This fall, the University of Florida Shands Multidisciplinary Breast Cancer Program will become the first health-care entity in Florida to offer Intrabeam treatments for breast cancer.
“It’s a technology that’s been recently validated as an approach for drastically shortening the period of treatment for early stage breast cancer,” said Stephen Grobmyer, M.D., an associate professor of surgery in UF’s College of Medicine who specializes in researching new treatments for breast cancer patients.
Traditional methods for delivering radiation to breast cancer patients target the entire breast and require daily treatments at a radiation center for as long as six weeks. In some cases, Intrabeam therapy can shorten the duration of a woman’s radiation treatment to a single day, Grobmyer said.
For other patients, the device is used to administer an initial “boost” of internal radiation before external radiation therapy begins, allowing for a shorter treatment time.
Administering the treatment inside the breast also means less healthy tissue is exposed to radiation and ensures therapy is delivered directly to the former tumor site.
UF physicians expect the Intrabeam machine to arrive in October. Surgeons insert the device directly into the breast during a lumpectomy, or resection operation, to deliver a single dose of radiation therapy to the site where the tumor once was. The device is not meant to treat women undergoing mastectomies.
“In a period of about 25 minutes, you get the radiation to the breast and then it’s done,” said Grobmyer, who is also affiliated with the UF Shands Cancer Center.
The convenience of the Intrabeam procedure is a marked improvement for patients.

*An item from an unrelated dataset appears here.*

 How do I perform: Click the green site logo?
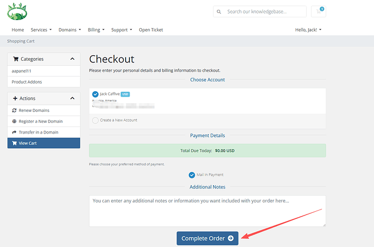(x=16, y=11)
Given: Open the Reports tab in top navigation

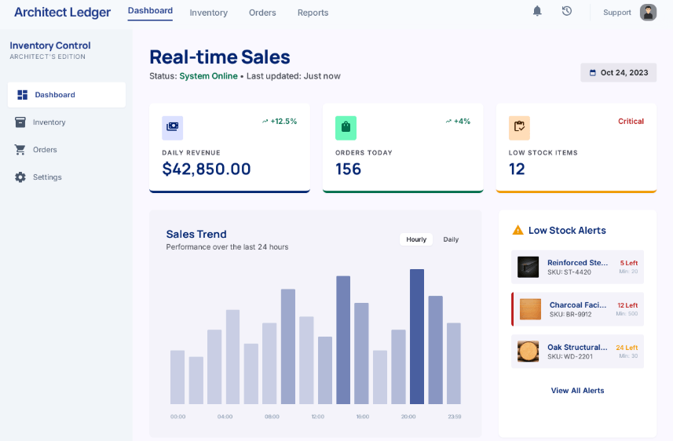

“We feel Intrabeam will make lumpectomy a more viable option for women,” Grobmyer said. “Previously, some women could not travel daily to a radiation center or lived too far away and they would choose mastectomy simply because they could not get radiation. The Intrabeam will solve this problem for these patients.”
Trials to measure the treatment’s effectiveness began in 2000. An article published in a July issue of The Lancet showed no significant difference between rates of local recurrence of breast cancer for patients receiving radiation therapy via the Intrabeam machine — 14 percent of these patients also received traditional external radiation therapy — and traditional methods.
A $346,000 grant from the Health Resources and Services Administration, an agency of the U.S. Department of Health and Human Services, helped pay for the machine.
In July, Grobmyer visited Jerusalem Hospital in Hamburg, Germany, one of the busiest breast cancer programs in that country, with Judith Lightsey, M.D., and Niranjan Bhandare, M.S., to learn how to use the Intrabeam and to train a team to administer the treatment during surgery. Lightsey is a UF assistant professor of radiation oncology and Bhandare is a clinical medical physicist in the UF department of radiation oncology.
UF also is working with other institutions offering Intrabeam therapy “to work on formulating ongoing clinical investigations and trials for expanding the use of the technology,” Grobmyer said.